The IMF also notes that "the resilience of emerging market and developing economies —measured by their ability to sustain economic expansions and recover quickly from downturns — has increased markedly. The past decade was the first time that these economies spent more time in expansion, and had smaller downturns, than advanced economies." In other words, while the BRICs may have some way to go to catch up to the standard of living in advanced economies, they have already displayed the type of sustained periods of economic growth and ability to snap back quickly when an external shock hits. In fact, as evidenced by the record of the past decade, the BRICs are now, as a group, better performers than the advanced countries, many of which are mired in stagnation.
As the leaders of world finance gather in Tokyo at the end of this week for the annual IMF meeting, they will no doubt be preoccupied by a crisis in the global economy that stubbornly refuses to subside. Aside from the U.S., where there seems to be feeble but positive growth, the only bright spot for the moment is the emerging and developing economies. At the same time, however, the IMF has warned that the relative calm these economies enjoyed the past two years could well be temporary and that they would not be immune to the poor prospects in their main trading partners. With a significant risk that advanced economies could experience another downturn, it is likely that —emerging-market and developing economies will likely end up "recoupling" with advanced economies, much as they did during the global financial crisis.
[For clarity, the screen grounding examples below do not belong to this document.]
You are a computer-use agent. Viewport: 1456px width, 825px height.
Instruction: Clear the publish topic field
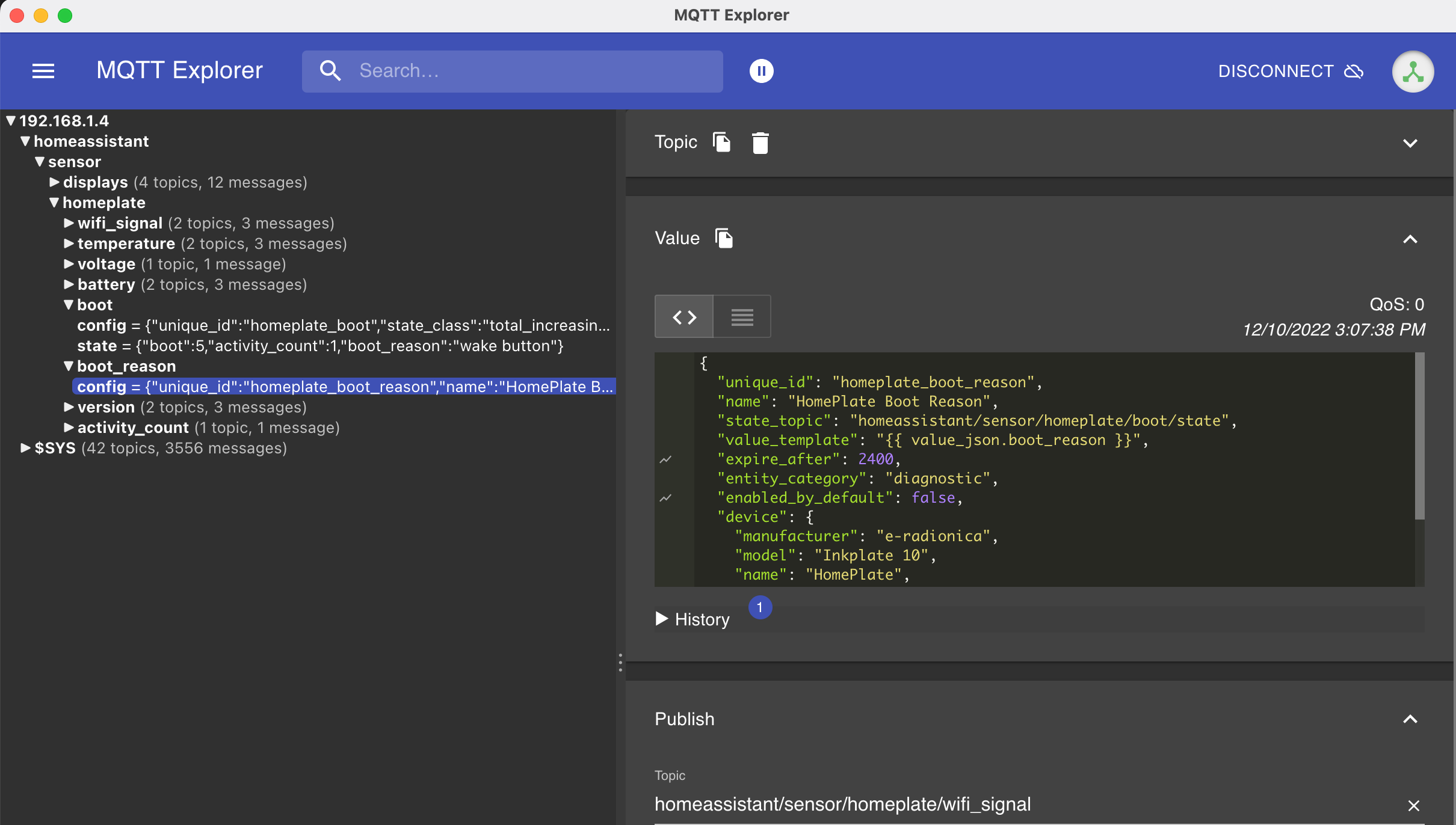coord(1413,806)
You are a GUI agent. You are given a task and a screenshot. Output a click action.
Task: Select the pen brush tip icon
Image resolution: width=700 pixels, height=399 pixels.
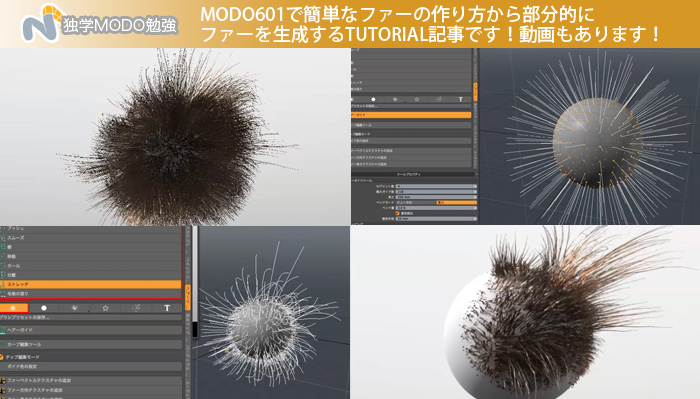point(136,308)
Yet it is in this subdued context that Russia looks good. This perspective may be hard to square for those who view the glass as half empty. Russia surely has its problems with corruption, the rule of law and the government's dawdling over structural reform. But Russia is also clearly one of the countries characterized in the IMF study that has created a buffer to external shocks through broad countercyclical fiscal and monetary policies. There is no doubt that the Russian government will take heart in the IMF's recommendation that in the context of volatility and possible external shocks, it would be prudent to strengthen the buffers through a flexible exchange rate policy and a prudent fiscal stance. Russia has the lowest ratio of public debt to GDP in the Group of 20 countries and has been adding to its public and external reserves.
For once, it would seem, Russia is on the right side of history. It has the economic profile of a country that could stay that way. Real GDP growth, fueled by domestic demand, is on track for this year at about 4 percent, higher than the rate for Brazil and all the major advanced economies. Russia's low debt, rising reserves and willingness to allow the exchange rate to adjust mean that it is not a given, as many assume, that a negative oil shock will lead to economic dislocation.
The good news for Russia is that it is emerging as one of the leaders in this new rebalancing of financial and economic fortunes, a role that perhaps it can develop further when it takes over the revolving presidency of the G20 for next year.
Russia's relative success is surprising to many. After all, since 1997, the country has suffered two economic crises: the 1998 default and the accentuated slump in late 2008. Yet Russia recovered rapidly. Now the challenge is to weather the storms ahead.